La renovación por completo de la sede central del CATEB no podía ser más oportuna en el tiempo. Coincide con la celebración de Barcelona como Capital Mundial de la Arquitectura 2026. El Col·legi d’Arquitectes Tècnics de Barcelona, que reune a más de 6.500 profesionales en la provincia de Barcelona, ha participado del programa de actos de este acontecimiento con el Festival de Arquitectura Técnica de Barcelona (Artec) que ha desarrollado acividades culturales, profesionales y divulgativas sobre cuestiones como la vivienda., la calidad de los edificios, la salud, la rehabilitación o las nuevas técnicas y materiales de construcción.

La culminación de este programa de actividades impulsados por el CATEB será el 5 de noviembre, coincidiendo con la inauguración de la nueva sede. Ese día se abrirá al público una exposición interactiva (“El cos que habitem”) que convertirá simbólicamente la casa de los arquitectos técnicos en una gran “hospital de edificios”.
El 5 de noviembre
Espectáculo inaugural de la Fura dels Baus
La reinauguración de la sede del CATEB, el 5 de noviembre, será amenizada por un espectáculo creado especialmente para la ocasión por la Fura dels Baus, que convertirán en escenario de sus acrobáticas danzas la nueva fachada del edificio de la calle Bon Pastor. No sería de extrañar que los artistas interactuaran con el “llagost”, que, sorprendentemente, no forma parte del catálogo de Pequeños Paisajes Urbanos de Barcelona, una anomalía que corregir.

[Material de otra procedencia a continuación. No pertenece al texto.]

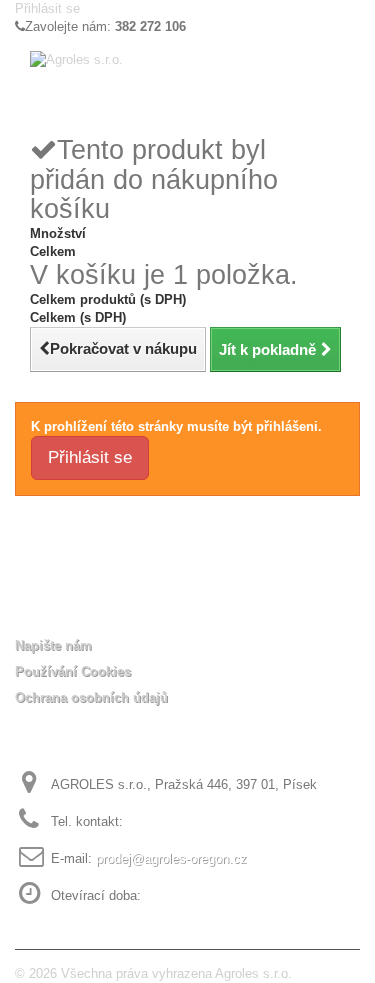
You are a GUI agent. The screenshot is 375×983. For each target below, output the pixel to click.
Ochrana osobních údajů (91, 697)
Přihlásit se (47, 8)
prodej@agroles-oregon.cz (171, 858)
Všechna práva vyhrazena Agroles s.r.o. (176, 973)
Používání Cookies (73, 671)
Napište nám (53, 645)
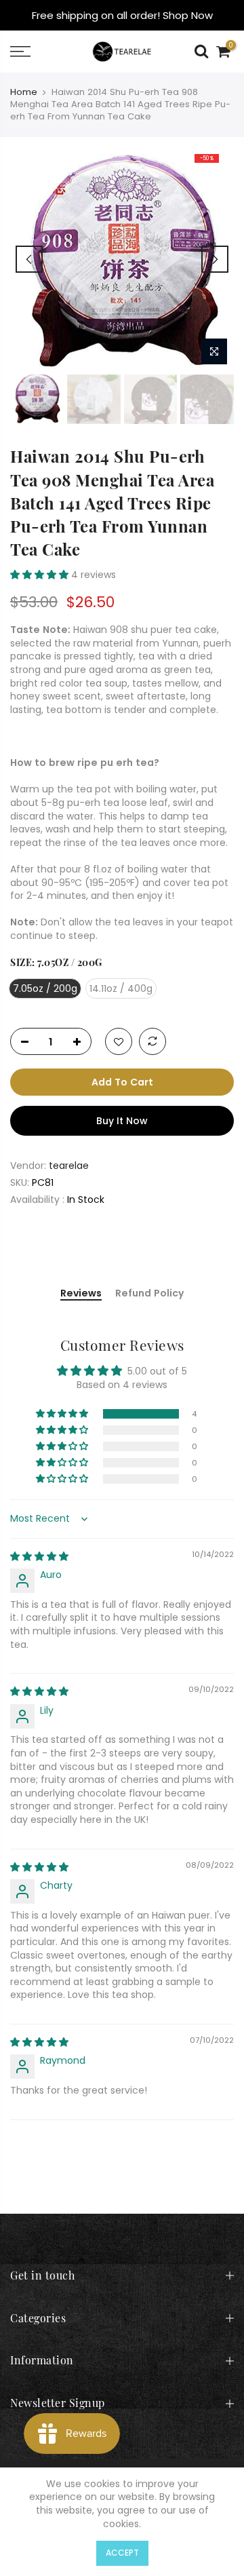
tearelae (69, 1165)
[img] (39, 1556)
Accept (122, 2552)
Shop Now (188, 15)
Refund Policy (149, 1294)
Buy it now (122, 1121)
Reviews (81, 1294)
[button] (40, 574)
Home (23, 92)
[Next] (214, 259)
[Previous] (29, 259)
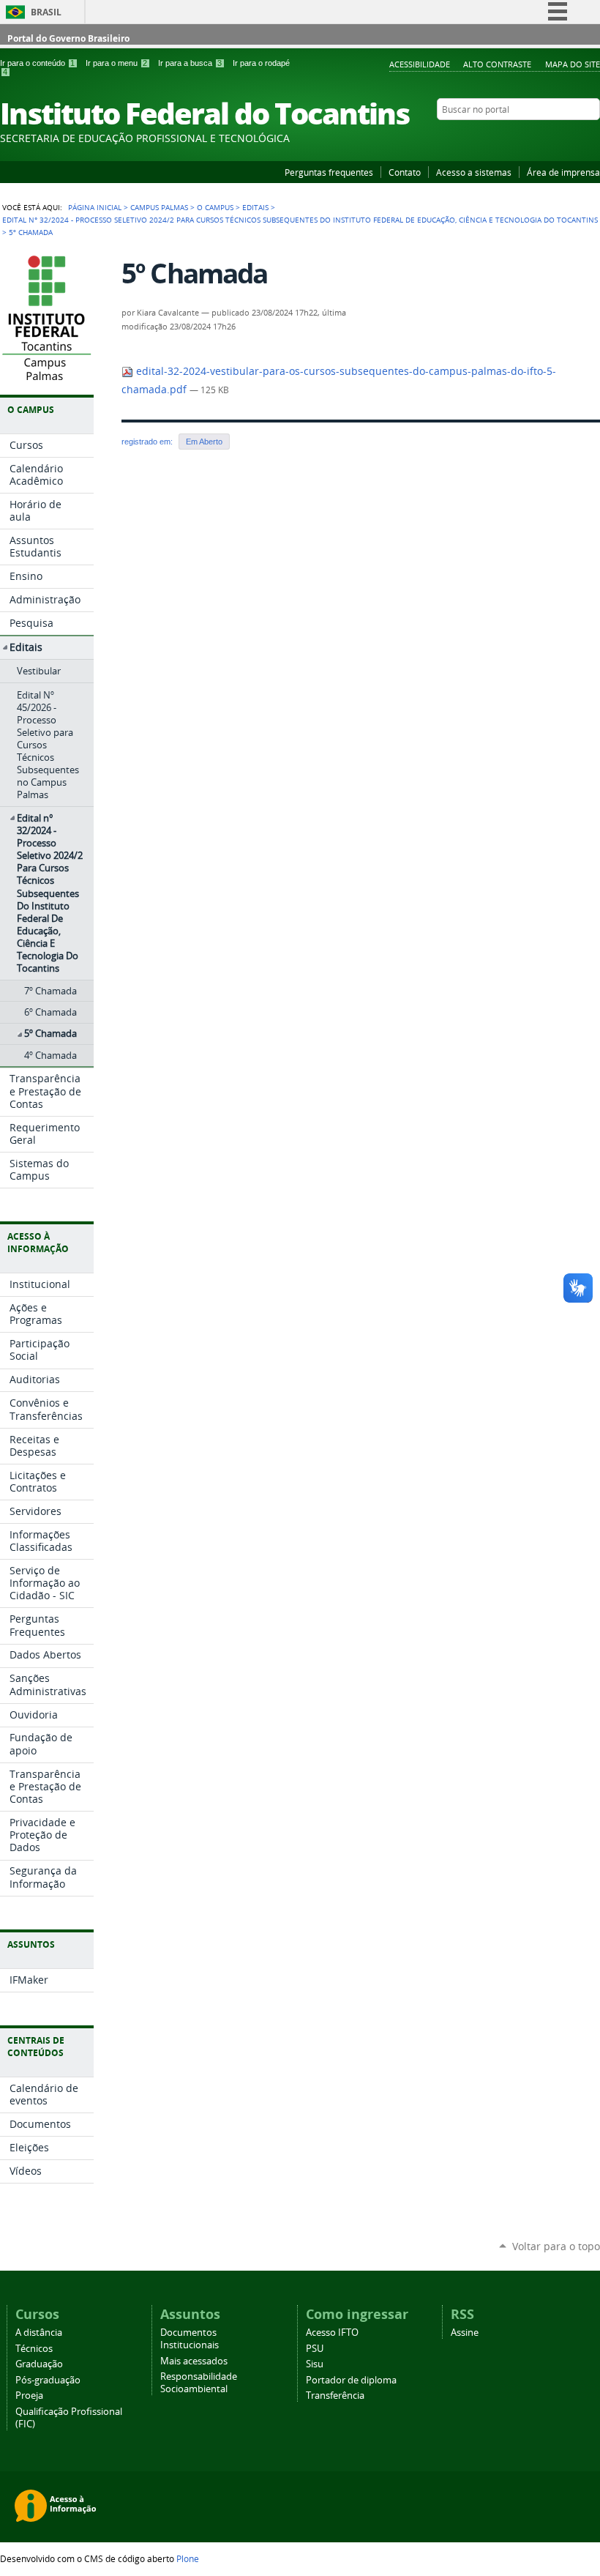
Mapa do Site (572, 64)
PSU (314, 2348)
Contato (405, 172)
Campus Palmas (159, 207)
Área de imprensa (563, 172)
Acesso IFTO (332, 2332)
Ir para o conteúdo (37, 63)
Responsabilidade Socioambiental (198, 2382)
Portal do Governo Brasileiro (68, 38)
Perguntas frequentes (329, 172)
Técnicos (34, 2348)
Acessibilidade (419, 64)
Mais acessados (194, 2361)
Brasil (46, 12)
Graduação (39, 2364)
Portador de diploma (351, 2380)
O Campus (215, 207)
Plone (187, 2558)
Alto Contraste (497, 64)
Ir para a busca (190, 63)
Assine (465, 2332)
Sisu (314, 2364)
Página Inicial (94, 207)
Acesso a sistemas (473, 172)
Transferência (335, 2395)
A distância (38, 2332)
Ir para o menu (116, 63)
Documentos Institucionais (189, 2338)
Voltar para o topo (556, 2246)
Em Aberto (204, 441)
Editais (255, 207)
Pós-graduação (47, 2380)
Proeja (29, 2395)
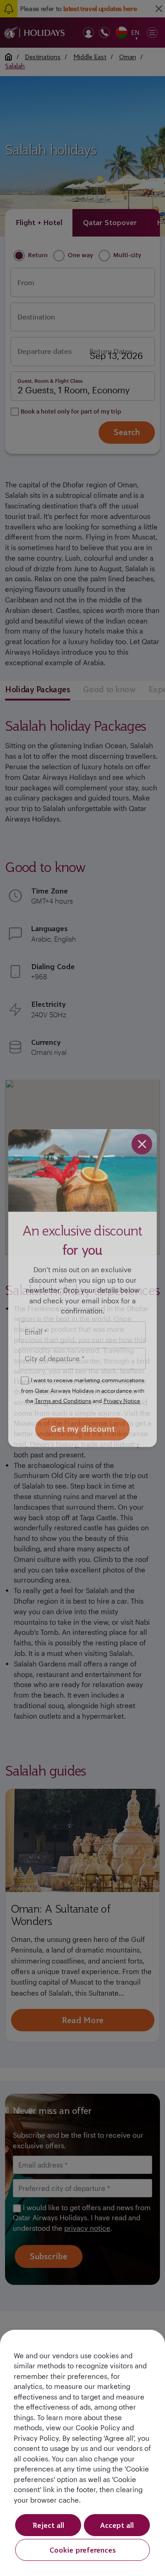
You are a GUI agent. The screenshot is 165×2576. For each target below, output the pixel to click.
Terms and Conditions (63, 1401)
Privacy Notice (122, 1401)
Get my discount (82, 1429)
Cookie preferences (83, 2550)
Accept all (117, 2525)
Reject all (48, 2525)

La propuesta de la exposición creada por Domestic Data Streamers tiene mucho que ver con el sentido de esta profesión que está realizando grandes esfuerzos para adaptarse a las nuevas demandas sociales. La exposición, que estará abierta hasta el 4 de enero de 2027, mostrará cómo los edificios, al igual que los seres vivos, envejecen, respiran y enferman. Mediante biopsias de fachadas, termografías, microscopios, materiales y aportación de datos diversos, el visitante se hgará una idea de lo que sucede bajo la piel de un edificio y cómo aspectos aparentemente técnicos –desde una humedad a un puente térmico pasando por una mala ventilación o la utilización de materiales inadecuados– pueden acabar incidiendo en el confort, la economía y la salud de las personas.
Alejandro Clavero y Bega Soldevila señalan que la renovación de la sede del CATEB representa una apuesta muy decidida por la rehabilitación y que propone un modelo replicable a otros muchos edificios, tanto privados como institucionales o corporativos.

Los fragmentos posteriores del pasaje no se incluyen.